К нам подошел худощавый человек с глубоко посаженными глазами. Его губы кривились в ехидной улыбке, а одежда простого покроя, но из дорогих тканей и золотые кольца на пальцах свидетельствовали о богатстве.
– В такую погоду нам всем не грех залечь в спячку. Рад видеть вас в добром здравии, Йорис. – Галлоглас пожал ему руку и похлопал по спине так, что бедняга Йорис выпучил глаза.
– Я бы сказал то же самое о вас, но, поскольку вы всегда находитесь в добром здравии, избавлю нас обоих от пустых любезностей… А вот и La Diosa, – сказал он, поворачиваясь ко мне.
– Диана, – представилась я, слегка поклонившись.
– Здесь у вас другое имя. Рудольф называет вас La Diosa de la Caza. В переводе с испанского это означает «богиня погони». Император приказал несчастному мастеру Спрангеру отложить эскизы с Венерой в купели и заняться новым сюжетом, который он назвал «Прерванный туалет Дианы». Мы с нетерпением ждем результатов. Уж не знаю, как Спрангер сумеет вывернуться. Императору нужна большая картина, причем как можно быстрее. – Вспомнив, что не представился, Йорис с поклоном произнес: – Йорис Хуфнагель.
– Каллиграф, – вырвалось у меня.
Мне вспомнились слова Пьера о витиеватом почерке, каким было написано официальное приглашение Рудольфа, адресованное Мэтью. Но имя было знакомым…
– Художник, – деликатно поправил меня Галлоглас.
– Здравствуйте, La Diosa, – произнес сухопарый человек и снял шляпу. Его руки были покрыты шрамами. – Меня зовут Эразм Габермель. Не соблаговолите ли посетить мою мастерскую в любое удобное для вас время? Его величество пожелал, чтобы у вас был астрономический компендиум, позволяющий отмечать фазы переменчивой Луны. Но вам это должно очень понравиться.
Фамилия Габермель тоже была знакомой…
– Завтра она нанесет визит мне.
Сквозь густеющую толпу к нам проталкивался грузный мужчина. На вид ему было где-то за тридцать. Судя по акценту – итальянец.
– La Diosa будет позировать мне для портрета. Его величество пожелал, чтобы я запечатлел ее в камне как символ его постоянного пристрастия. – С верхней губы художника капал пот.
– Синьор Мизерони! – воскликнул другой итальянец, мелодраматично прижимая руки к своей вздымающейся груди. – Я думал, мы поняли друг друга. На следующей неделе состоится празднество. Император желает, чтобы La Diosa приняла в нем участие. Следовательно, ей нужно упражняться в танцах. – Он поклонился мне и представился: – Альфонсо Пасетти, балетмейстер его величества. К вашим услугам, La Diosa.

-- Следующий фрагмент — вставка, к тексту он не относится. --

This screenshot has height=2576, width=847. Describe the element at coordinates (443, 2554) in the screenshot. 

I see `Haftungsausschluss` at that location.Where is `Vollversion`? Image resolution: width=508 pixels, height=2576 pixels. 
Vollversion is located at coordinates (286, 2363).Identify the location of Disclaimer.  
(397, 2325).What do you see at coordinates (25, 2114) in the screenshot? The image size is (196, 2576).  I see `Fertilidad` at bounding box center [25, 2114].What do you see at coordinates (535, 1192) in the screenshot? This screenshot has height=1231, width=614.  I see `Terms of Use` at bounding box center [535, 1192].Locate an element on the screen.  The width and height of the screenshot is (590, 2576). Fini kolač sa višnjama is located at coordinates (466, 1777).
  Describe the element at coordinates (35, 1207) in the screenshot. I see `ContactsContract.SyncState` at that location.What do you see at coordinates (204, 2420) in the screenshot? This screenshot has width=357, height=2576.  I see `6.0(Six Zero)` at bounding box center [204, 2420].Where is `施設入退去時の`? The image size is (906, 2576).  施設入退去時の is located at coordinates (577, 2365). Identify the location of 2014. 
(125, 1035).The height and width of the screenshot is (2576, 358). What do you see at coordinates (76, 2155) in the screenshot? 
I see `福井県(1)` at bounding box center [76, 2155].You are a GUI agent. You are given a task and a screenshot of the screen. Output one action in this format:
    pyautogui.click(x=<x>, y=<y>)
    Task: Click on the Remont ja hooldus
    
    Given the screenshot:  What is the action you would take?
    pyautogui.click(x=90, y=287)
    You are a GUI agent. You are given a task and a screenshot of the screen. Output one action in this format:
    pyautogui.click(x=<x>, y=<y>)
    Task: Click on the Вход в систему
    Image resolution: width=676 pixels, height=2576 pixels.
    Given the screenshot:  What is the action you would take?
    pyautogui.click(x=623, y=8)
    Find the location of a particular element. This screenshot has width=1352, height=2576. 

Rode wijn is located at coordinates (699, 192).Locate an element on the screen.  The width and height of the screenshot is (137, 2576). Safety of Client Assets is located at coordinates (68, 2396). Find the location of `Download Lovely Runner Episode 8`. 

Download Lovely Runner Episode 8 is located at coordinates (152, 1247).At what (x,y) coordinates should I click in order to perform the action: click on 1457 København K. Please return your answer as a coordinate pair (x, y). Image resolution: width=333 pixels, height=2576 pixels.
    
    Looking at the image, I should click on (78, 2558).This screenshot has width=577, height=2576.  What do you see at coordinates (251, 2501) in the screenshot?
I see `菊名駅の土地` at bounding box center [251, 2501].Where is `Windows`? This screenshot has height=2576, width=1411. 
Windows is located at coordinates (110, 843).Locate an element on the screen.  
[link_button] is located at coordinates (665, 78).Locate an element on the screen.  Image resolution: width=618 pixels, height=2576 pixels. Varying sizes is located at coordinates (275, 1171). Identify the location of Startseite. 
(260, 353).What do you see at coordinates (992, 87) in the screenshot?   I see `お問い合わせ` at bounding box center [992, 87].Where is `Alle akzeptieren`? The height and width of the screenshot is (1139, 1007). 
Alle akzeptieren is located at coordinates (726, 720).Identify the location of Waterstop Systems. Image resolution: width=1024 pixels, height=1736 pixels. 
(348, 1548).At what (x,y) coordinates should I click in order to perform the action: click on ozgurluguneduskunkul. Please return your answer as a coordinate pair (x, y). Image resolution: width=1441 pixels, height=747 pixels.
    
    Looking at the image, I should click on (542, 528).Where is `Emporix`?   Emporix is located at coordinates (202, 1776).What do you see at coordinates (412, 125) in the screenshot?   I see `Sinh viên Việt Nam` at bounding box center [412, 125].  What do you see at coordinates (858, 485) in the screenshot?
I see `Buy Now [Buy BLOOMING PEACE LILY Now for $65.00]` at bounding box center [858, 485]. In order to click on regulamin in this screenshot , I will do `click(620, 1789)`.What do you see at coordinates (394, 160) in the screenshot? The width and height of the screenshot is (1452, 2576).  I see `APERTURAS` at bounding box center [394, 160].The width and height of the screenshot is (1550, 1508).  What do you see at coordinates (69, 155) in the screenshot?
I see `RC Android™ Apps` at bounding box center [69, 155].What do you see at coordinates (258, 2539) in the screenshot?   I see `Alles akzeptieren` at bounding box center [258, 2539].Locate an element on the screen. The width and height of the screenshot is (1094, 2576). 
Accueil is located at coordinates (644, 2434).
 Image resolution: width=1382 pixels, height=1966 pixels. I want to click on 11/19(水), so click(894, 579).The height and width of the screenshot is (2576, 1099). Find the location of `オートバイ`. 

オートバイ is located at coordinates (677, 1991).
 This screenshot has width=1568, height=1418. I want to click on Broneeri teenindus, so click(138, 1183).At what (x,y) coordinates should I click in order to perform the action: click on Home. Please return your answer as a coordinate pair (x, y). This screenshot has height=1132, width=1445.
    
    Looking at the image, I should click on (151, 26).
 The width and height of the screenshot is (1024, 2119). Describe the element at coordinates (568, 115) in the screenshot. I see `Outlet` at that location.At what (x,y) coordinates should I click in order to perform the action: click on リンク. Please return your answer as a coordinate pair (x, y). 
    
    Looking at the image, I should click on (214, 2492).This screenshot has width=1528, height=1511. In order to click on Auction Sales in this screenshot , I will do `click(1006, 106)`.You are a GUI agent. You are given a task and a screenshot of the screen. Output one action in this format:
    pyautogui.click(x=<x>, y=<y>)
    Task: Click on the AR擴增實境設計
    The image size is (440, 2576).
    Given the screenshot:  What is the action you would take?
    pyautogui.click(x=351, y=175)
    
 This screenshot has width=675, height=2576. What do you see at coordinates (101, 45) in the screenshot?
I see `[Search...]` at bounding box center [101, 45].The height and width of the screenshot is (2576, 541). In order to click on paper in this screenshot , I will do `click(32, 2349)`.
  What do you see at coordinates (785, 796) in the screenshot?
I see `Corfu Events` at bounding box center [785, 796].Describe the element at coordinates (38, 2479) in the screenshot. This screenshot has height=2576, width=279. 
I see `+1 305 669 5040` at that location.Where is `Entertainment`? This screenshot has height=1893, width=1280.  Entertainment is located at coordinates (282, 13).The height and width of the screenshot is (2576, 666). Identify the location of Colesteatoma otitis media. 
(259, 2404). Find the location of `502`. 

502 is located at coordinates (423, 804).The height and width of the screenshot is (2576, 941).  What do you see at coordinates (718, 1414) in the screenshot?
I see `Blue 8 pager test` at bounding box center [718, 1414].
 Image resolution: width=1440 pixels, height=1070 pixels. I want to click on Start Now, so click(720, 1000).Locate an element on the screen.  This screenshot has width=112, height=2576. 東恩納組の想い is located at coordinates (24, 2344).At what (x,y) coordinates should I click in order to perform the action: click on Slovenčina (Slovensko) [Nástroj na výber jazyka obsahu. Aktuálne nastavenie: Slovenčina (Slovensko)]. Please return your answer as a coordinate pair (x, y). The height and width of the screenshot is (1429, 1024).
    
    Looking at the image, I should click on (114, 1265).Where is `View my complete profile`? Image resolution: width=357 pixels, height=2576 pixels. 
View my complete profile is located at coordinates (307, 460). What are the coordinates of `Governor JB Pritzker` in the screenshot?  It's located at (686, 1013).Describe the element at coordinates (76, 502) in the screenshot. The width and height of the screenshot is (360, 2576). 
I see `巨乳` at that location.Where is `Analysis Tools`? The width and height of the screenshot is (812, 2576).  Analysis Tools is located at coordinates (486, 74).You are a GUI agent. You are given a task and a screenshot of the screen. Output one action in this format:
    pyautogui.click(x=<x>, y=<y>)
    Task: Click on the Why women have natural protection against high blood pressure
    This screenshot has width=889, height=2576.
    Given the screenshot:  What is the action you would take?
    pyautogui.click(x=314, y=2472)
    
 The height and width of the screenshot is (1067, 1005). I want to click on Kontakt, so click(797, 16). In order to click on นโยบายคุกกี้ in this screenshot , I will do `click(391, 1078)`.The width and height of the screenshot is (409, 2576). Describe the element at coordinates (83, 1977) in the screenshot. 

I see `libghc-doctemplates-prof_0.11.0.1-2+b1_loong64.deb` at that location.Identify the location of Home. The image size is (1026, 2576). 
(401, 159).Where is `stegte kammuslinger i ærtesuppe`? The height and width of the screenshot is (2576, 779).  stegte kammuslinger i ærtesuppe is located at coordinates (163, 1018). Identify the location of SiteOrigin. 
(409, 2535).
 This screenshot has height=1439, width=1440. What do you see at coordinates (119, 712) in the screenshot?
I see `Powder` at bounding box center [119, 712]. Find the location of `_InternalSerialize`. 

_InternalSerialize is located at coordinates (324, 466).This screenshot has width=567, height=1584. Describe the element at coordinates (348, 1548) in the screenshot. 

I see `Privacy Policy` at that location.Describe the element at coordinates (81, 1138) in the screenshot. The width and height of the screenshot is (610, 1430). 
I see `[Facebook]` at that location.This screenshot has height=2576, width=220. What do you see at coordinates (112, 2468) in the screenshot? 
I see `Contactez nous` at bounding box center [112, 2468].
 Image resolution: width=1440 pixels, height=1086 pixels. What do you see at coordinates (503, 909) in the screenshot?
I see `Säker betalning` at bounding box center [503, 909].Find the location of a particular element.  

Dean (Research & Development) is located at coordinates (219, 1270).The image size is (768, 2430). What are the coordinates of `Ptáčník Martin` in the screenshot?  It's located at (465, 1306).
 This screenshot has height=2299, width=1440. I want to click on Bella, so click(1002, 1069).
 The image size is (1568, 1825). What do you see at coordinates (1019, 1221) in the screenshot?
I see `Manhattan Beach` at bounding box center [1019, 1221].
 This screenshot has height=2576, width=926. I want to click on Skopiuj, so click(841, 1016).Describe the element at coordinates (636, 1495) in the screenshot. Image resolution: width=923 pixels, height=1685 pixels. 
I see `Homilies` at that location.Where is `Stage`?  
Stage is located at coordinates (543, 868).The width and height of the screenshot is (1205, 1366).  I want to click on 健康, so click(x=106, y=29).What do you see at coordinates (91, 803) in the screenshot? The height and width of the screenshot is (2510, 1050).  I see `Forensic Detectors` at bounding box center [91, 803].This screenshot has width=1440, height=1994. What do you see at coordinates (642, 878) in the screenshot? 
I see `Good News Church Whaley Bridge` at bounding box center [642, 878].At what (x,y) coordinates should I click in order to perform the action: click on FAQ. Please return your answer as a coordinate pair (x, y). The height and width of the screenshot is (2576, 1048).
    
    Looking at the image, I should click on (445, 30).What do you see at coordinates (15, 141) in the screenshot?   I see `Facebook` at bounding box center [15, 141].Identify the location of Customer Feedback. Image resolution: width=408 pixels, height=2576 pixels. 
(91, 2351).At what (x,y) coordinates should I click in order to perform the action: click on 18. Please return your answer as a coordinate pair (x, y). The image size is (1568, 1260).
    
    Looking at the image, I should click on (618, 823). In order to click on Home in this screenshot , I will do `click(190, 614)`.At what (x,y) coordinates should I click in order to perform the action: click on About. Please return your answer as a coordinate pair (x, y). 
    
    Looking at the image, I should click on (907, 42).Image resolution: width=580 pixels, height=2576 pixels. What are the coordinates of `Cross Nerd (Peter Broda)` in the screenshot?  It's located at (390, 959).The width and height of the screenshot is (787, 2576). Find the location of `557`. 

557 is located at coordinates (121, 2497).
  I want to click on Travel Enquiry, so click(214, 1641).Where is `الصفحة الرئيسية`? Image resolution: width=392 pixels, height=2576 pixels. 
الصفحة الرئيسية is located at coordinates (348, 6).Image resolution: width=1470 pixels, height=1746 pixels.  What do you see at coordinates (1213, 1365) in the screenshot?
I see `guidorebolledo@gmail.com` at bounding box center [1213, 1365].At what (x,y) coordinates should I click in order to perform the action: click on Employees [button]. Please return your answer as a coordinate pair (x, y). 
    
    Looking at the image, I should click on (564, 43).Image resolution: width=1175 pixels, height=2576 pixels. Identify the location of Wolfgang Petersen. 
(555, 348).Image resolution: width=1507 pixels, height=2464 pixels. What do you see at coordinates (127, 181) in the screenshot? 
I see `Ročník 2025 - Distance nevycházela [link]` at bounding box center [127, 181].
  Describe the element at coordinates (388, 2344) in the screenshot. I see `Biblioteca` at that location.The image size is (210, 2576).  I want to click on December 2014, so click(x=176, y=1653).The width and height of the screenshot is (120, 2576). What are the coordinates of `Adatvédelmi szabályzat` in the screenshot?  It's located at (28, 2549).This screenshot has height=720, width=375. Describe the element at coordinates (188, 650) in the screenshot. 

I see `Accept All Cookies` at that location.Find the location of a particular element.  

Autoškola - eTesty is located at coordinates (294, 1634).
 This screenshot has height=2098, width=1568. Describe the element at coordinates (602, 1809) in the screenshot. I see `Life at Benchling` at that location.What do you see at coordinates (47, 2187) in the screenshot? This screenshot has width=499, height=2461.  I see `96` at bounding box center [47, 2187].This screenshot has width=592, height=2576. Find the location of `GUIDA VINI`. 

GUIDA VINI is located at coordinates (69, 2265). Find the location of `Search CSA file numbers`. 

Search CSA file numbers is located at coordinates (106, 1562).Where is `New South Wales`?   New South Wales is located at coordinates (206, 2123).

– Но моя жена не любит танцевать, – холодно произнес голос за моей спиной. Длинная рука протянулась к моей, теребившей край корсажа. – Правда, mon couer? – Мэтью поцеловал мне пальцы, слегка укусив их в знак предостережения.
– Мэтью, как всегда, вовремя, – покатился со смеху Йорис. – Как поживаете?
– Я был раздосадован, не найдя Диану дома, – сказал Мэтью, демонстрируя легкое огорчение. – Но даже верный муж не смеет ревновать жену к Богу.
Хуфнагель пристально наблюдал за Мэтью, отслеживая каждое изменение в выражении лица моего мужа. Я вдруг поняла: передо мной великий художник, умеющий так тонко наблюдать природу, что его рисунки флоры и фауны выглядели совершенно живыми. Казалось, они вот-вот покинут бумажные листы, как пчела и змейка покинули туфельки Мэри.